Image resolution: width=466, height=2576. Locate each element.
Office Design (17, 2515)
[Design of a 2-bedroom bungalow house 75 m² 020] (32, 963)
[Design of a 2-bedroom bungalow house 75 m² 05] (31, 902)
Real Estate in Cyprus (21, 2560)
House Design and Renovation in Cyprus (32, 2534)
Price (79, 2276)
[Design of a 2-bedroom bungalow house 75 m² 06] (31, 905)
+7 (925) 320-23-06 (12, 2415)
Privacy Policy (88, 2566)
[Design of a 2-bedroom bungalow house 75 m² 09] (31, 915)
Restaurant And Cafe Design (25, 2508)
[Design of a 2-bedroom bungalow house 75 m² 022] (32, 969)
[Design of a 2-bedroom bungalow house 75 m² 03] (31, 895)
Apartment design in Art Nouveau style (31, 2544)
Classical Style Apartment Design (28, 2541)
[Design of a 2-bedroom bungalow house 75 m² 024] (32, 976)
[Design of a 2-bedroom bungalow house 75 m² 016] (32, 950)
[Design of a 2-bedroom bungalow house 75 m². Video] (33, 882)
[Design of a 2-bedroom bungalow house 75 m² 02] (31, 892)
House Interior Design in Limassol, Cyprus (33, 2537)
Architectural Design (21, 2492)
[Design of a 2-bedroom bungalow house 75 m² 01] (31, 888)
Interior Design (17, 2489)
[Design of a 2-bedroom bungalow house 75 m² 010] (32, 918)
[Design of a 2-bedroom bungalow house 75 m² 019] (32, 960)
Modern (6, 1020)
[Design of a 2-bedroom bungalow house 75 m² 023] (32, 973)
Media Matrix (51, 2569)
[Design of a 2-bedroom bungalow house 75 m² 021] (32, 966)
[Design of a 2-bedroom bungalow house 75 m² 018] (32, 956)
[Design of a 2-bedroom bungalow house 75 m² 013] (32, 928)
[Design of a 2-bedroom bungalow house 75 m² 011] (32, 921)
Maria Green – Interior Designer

What you are asked to do |
Using the exact wording, write out all of the records.

Task solution |
Image resolution: width=466, height=2576. Locate each element.
Office Design (17, 2515)
[Design of a 2-bedroom bungalow house 75 m² 020] (32, 963)
[Design of a 2-bedroom bungalow house 75 m² 05] (31, 902)
Real Estate in Cyprus (21, 2560)
House Design and Renovation in Cyprus (32, 2534)
Price (79, 2276)
[Design of a 2-bedroom bungalow house 75 m² 06] (31, 905)
+7 (925) 320-23-06 (12, 2415)
Privacy Policy (88, 2566)
[Design of a 2-bedroom bungalow house 75 m² 09] (31, 915)
Restaurant And Cafe Design (25, 2508)
[Design of a 2-bedroom bungalow house 75 m² 022] (32, 969)
[Design of a 2-bedroom bungalow house 75 m² 03] (31, 895)
Apartment design in Art Nouveau style (31, 2544)
Classical Style Apartment Design (28, 2541)
[Design of a 2-bedroom bungalow house 75 m² 024] (32, 976)
[Design of a 2-bedroom bungalow house 75 m² 016] (32, 950)
[Design of a 2-bedroom bungalow house 75 m². Video] (33, 882)
[Design of a 2-bedroom bungalow house 75 m² 02] (31, 892)
House Interior Design in Limassol, Cyprus (33, 2537)
Architectural Design (21, 2492)
[Design of a 2-bedroom bungalow house 75 m² 01] (31, 888)
Interior Design (17, 2489)
[Design of a 2-bedroom bungalow house 75 m² 010] (32, 918)
[Design of a 2-bedroom bungalow house 75 m² 019] (32, 960)
Modern (6, 1020)
[Design of a 2-bedroom bungalow house 75 m² 023] (32, 973)
Media Matrix (51, 2569)
[Design of a 2-bedroom bungalow house 75 m² 021] (32, 966)
[Design of a 2-bedroom bungalow house 75 m² 018] (32, 956)
[Design of a 2-bedroom bungalow house 75 m² 013] (32, 928)
[Design of a 2-bedroom bungalow house 75 m² 011] (32, 921)
Maria Green – Interior Designer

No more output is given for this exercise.